• _Source excerpt_:
──────────────────────────────

FYI: Can any of you speak Greek? A friend sent a link to a website about Athanasios Strigas. The website seems to be a work in progress. The website says,

" Athanasios Strigas is an agent of NATO and the Trilateral Commission and has written more than 8 big books about the Trilateral Commission and the politics in general...His books are written in Greek and are related mainly to the connection and the involvement of the Bilderberg Club in the Greek politics and political events (Turkish invasion in Cyprus, Military junta etc.). Nevertheless they give very much information on the Trilateral Commission, Bilderberg Club, NSA, NATO and the secret agencies."

 

 

The AP article, modified to identify Council on Foreign Relations members, follows:

>Trilateral Commission reaches out to others
>
>
> WASHINGTON (AP) - The Trilateral Commission, long an exclusive club of
>influential citizens from the world’s most powerful nations, is reaching
>out to other countries to help find ways to foster democracy and economic
>freedom.
>
>While leading figures from nonmember countries like China, Korea, Russia
>and Ukraine cannot become members of the commission, which meets annually
>to discuss the future of the world, they sat at the table for this year’s
>meetings in Washington, which ended Monday.
>
>``We have taken steps importantly to extend the range of the discussion
>... to people outside the traditional trilateral areas,’’ said former
>[COUNCIL ON FOREIGN RELATIONS MEMBER ] Federal Reserve Chairman Paul
>Volcker, leader of the U.S. contingent in one of the world’s most
>prestigious gatherings. The commission, founded 26 years ago by banker
>[COUNCIL ON FOREIGN RELATIONS MEMBER ] David Rockefeller, includes more
>than 300 mostly private citizens from the United States, Canada, Europe
>and Japan.
>
> [COUNCIL ON FOREIGN RELATIONS MEMBER ] Volcker, at a closing news
>conference that attracted only a handful of journalists, said three days
>of discussions that involved about half the council’s membership reached
>no conclusions. Sessions are closed to news coverage, although security is
>not tight and some media figures belong to the commission.

──────────────────────────────

• _Information provided_:
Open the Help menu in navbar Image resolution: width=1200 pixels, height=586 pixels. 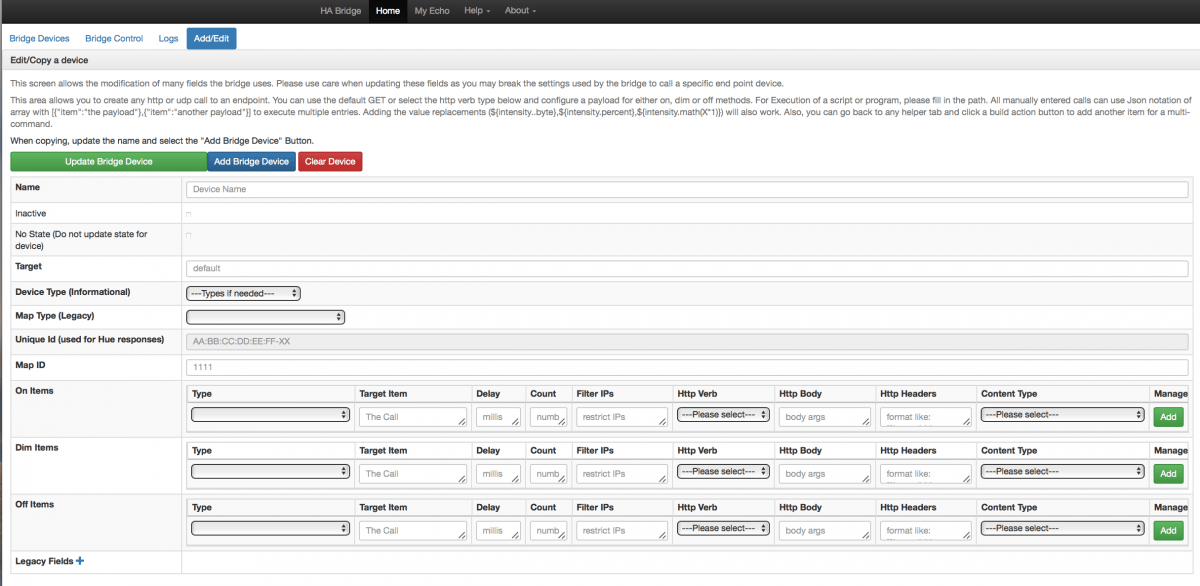click(477, 11)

──────────────────────────────

• _Given problem A_: In the Trilateral Commission excerpt, who founded the commission?
• _Given problem B_: Please explain, using the Trilateral Commission excerpt, why the commission brought leading figures from nonmember countries into its meetings.

• _Full solution A_: Banker David Rockefeller founded it, 26 years before the article.

• _Full solution B_: The commission was reaching out to other countries to help find ways to foster democracy and economic freedom. Paul Volcker described this as extending the range of the discussion to people outside the traditional trilateral areas.